To begin with, it now requires a federal civil rights trial that focuses on Zimmerman's racial profiling of Martin, a critical and obvious factor in this tragedy which the Florida judge excluded from the criminal trial.
But justice for Trayvon Martin goes beyond a new trial. It requires that we accept the challenge and responsibility for creating a society in which there are no “outsiders”.
In his 1963 book, The American Revolution: Pages from a Negro Workers Notebook, Jimmy Boggs warned in chapter 4 that in a society where Jobs have been eliminated by HiTech and the right to live has been tied to Work and Jobs, millions of “outsiders” without the right to life, liberty and the pursuit of happiness are being created.
Therefore, he said, we now urgently need a philosophy of what it means to be a contributing member to society that is not based on being a worker or having a job.
At this point in our country's history I believe this means accepting the responsibility for struggling to create a new American Dream, a dream based on a mode of production that provides everyone with the opportunity to produce the goods and services that a community needs.

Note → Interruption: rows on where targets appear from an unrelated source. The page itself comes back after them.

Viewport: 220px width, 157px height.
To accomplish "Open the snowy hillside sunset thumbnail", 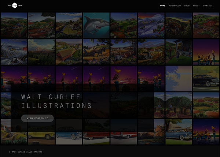I will 151,25.
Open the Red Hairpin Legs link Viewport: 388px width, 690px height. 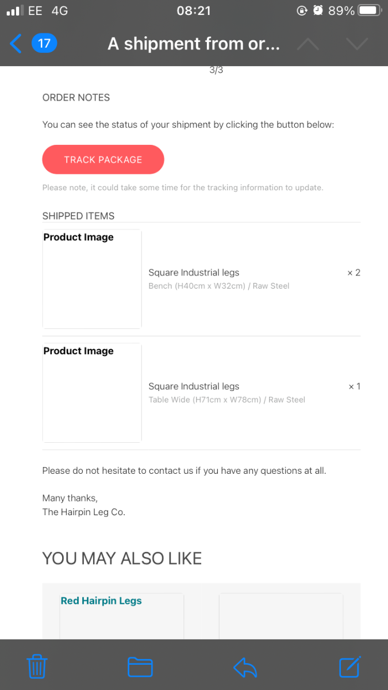coord(101,601)
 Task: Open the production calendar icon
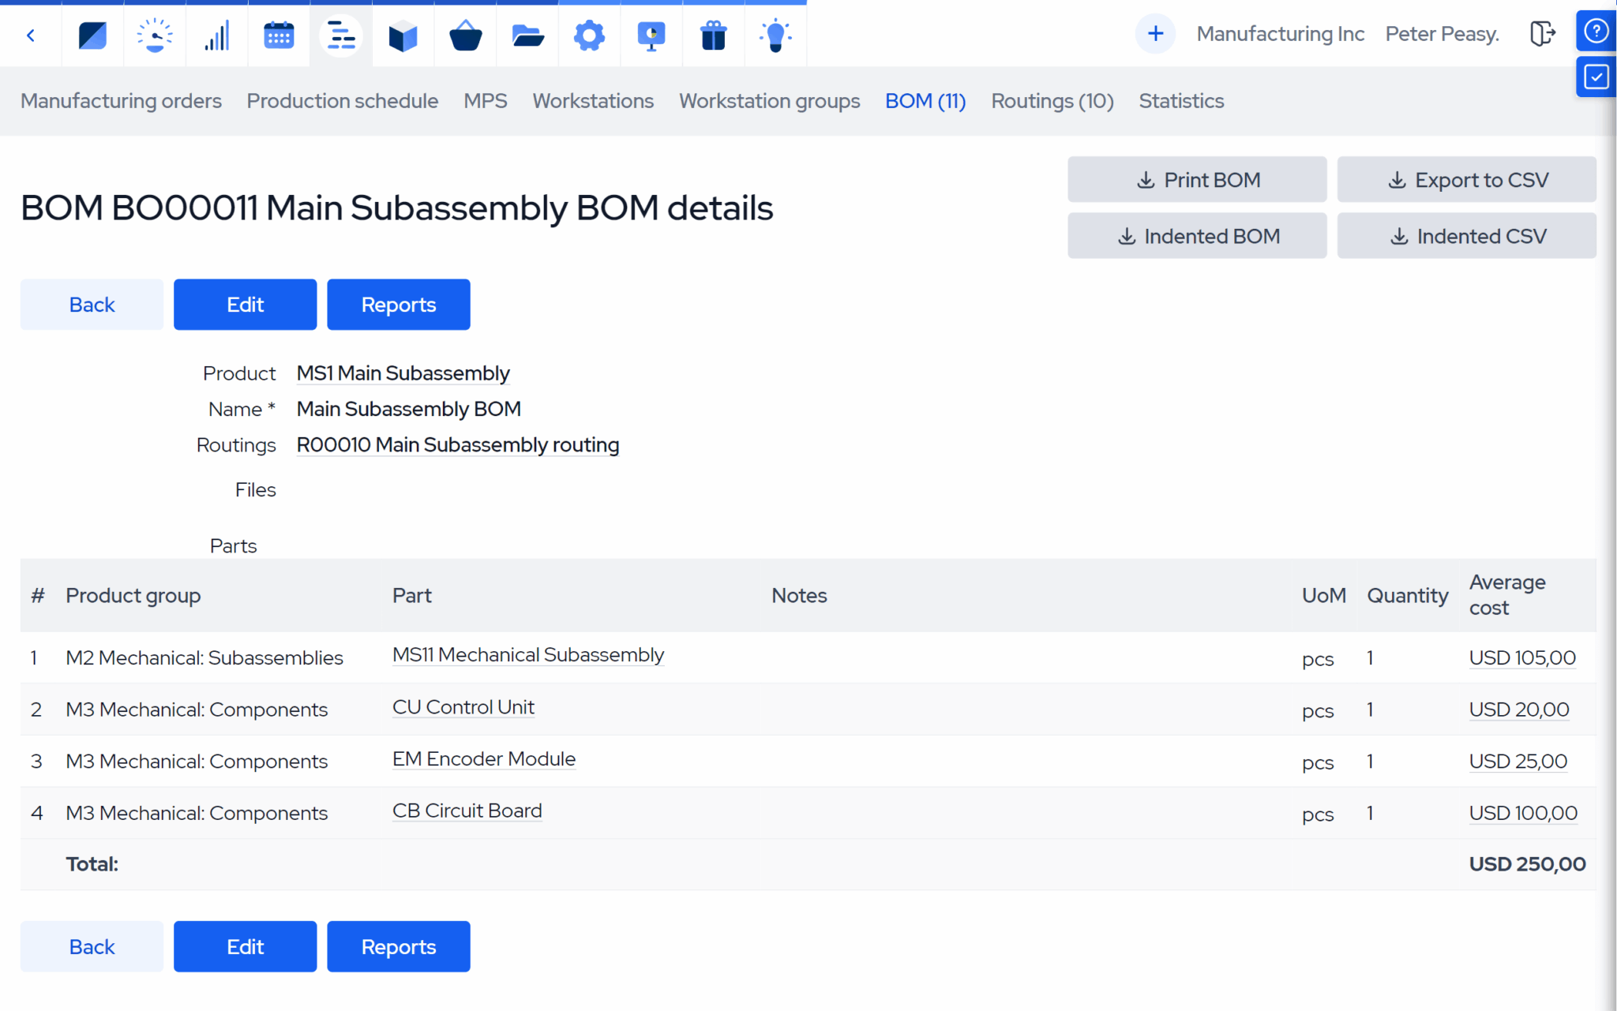click(279, 35)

We now know what Jimmy didn't know, that High Tech, using 3D, can be the basis of a new mode of production in which workshops in every neighborhood can provide every community's needs for everything, from clothing to housing, to transportation.
So nobody needs to be an “outsider.”
This “New Work, New Culture,” initiated by University of Michigan Professor Emerita Fritzhof Bergmann, is now being seriously discussed and explored in Germany and Detroit.

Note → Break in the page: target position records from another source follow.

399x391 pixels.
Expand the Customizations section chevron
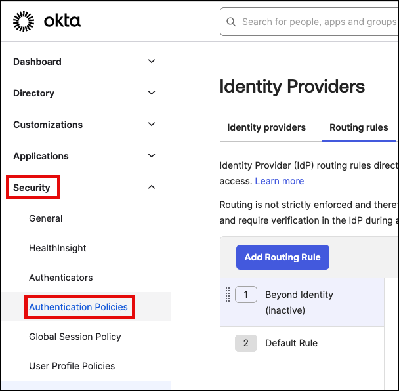coord(152,125)
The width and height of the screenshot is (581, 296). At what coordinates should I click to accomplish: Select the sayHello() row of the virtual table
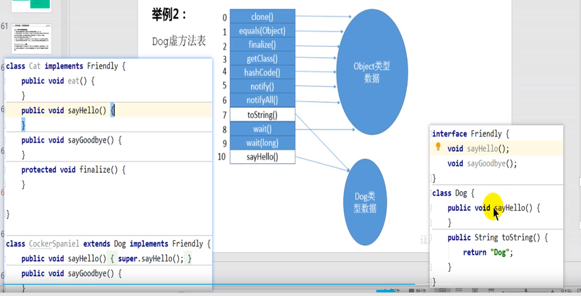pyautogui.click(x=263, y=156)
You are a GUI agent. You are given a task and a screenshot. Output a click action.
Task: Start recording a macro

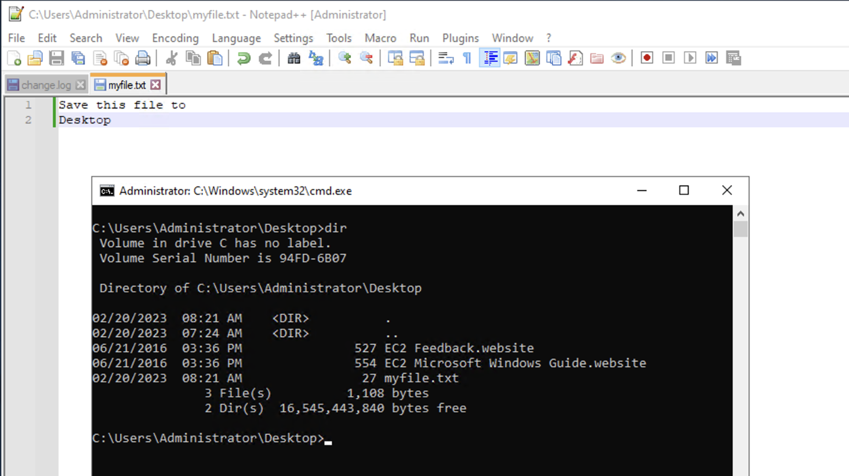[x=646, y=57]
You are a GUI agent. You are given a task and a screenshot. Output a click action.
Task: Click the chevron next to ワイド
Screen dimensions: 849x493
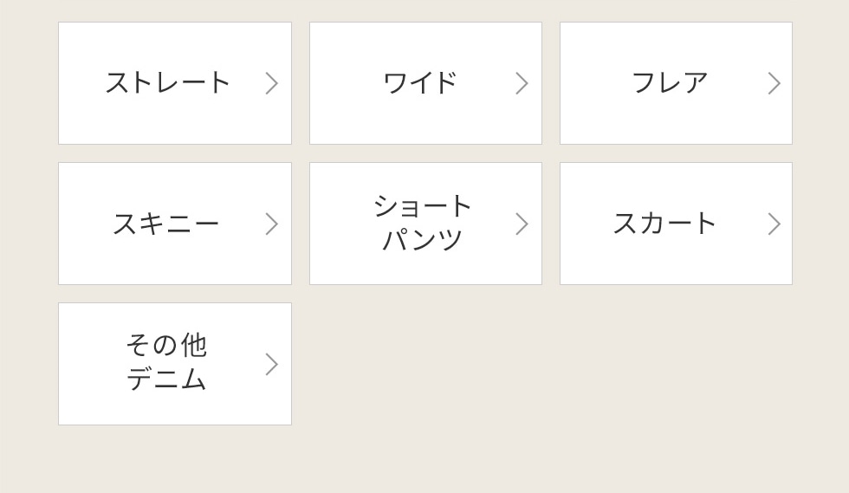coord(522,83)
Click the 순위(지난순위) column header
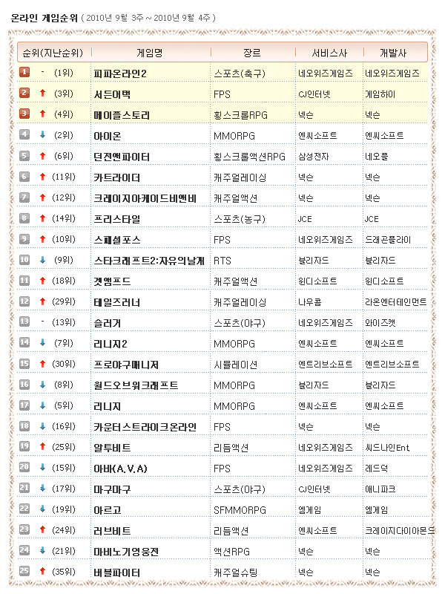The width and height of the screenshot is (445, 594). (52, 53)
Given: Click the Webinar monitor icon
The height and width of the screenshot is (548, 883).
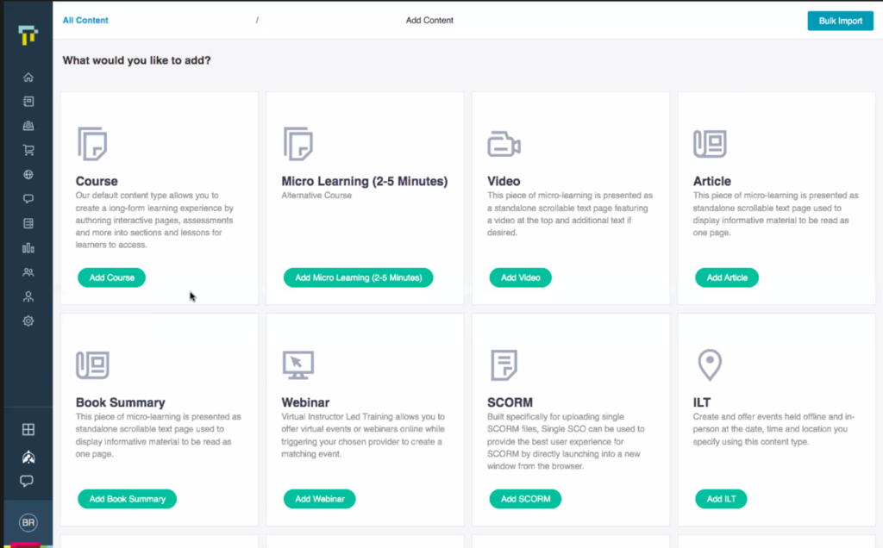Looking at the screenshot, I should coord(298,365).
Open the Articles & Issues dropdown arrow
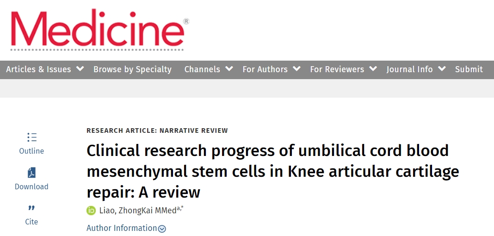This screenshot has height=236, width=494. point(80,69)
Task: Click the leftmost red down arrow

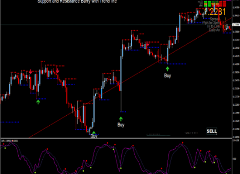Action: click(x=31, y=72)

We will soon hold a meeting at which Boggs Center board member Barbara Stachowski will report on her recent discussions in Germany with Bergmann's colleagues and co-workers.

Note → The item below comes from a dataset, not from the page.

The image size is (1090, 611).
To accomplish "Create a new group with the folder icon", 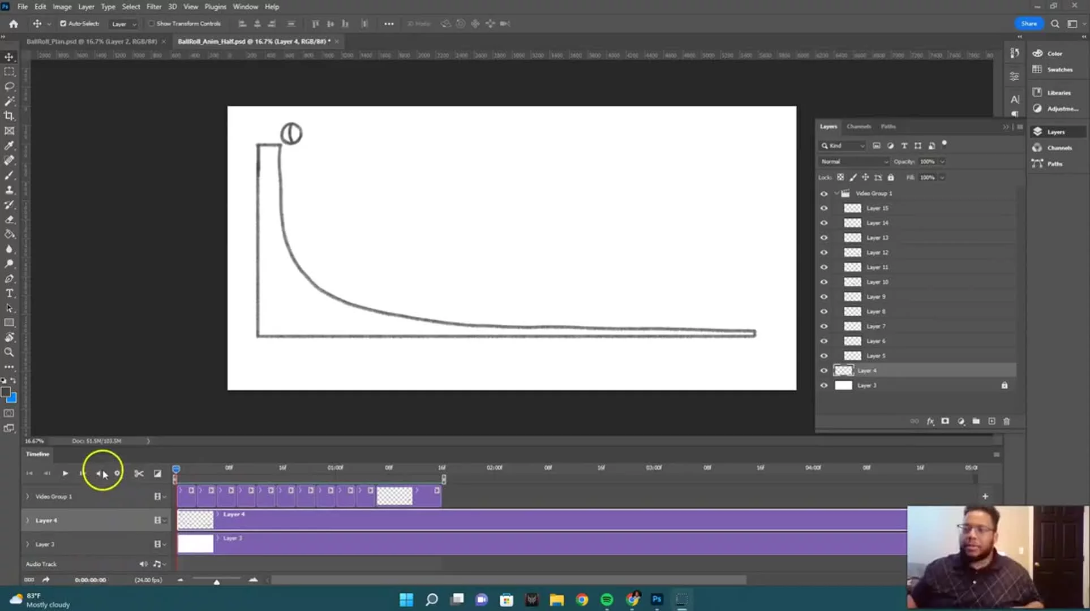I will click(x=976, y=421).
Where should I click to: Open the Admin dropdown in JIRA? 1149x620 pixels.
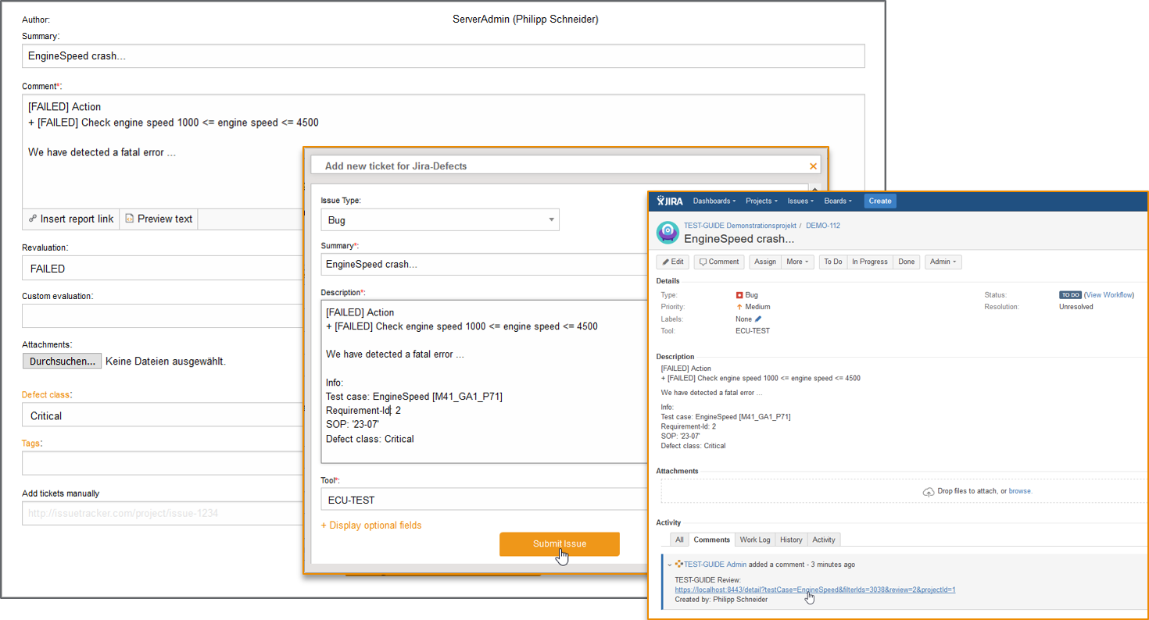point(943,262)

Meanwhile I suggest reading “The Printed World” in the May issue of Smithsonian Magazine; the discussion between Professor Bergmann and YES editor Sarah van Gelder on the Boggs Center website.; and the two articles on “re-Imagining Work” by Rich Feldman (Another Production is Possible) and Barbara Stachowski (New Work & New Culture) in the little pamphlet on [R] Evolution in the 21ST Century.
This is our opportunity to go beyond protest and engage in visionary organizing to create “the beloved community.”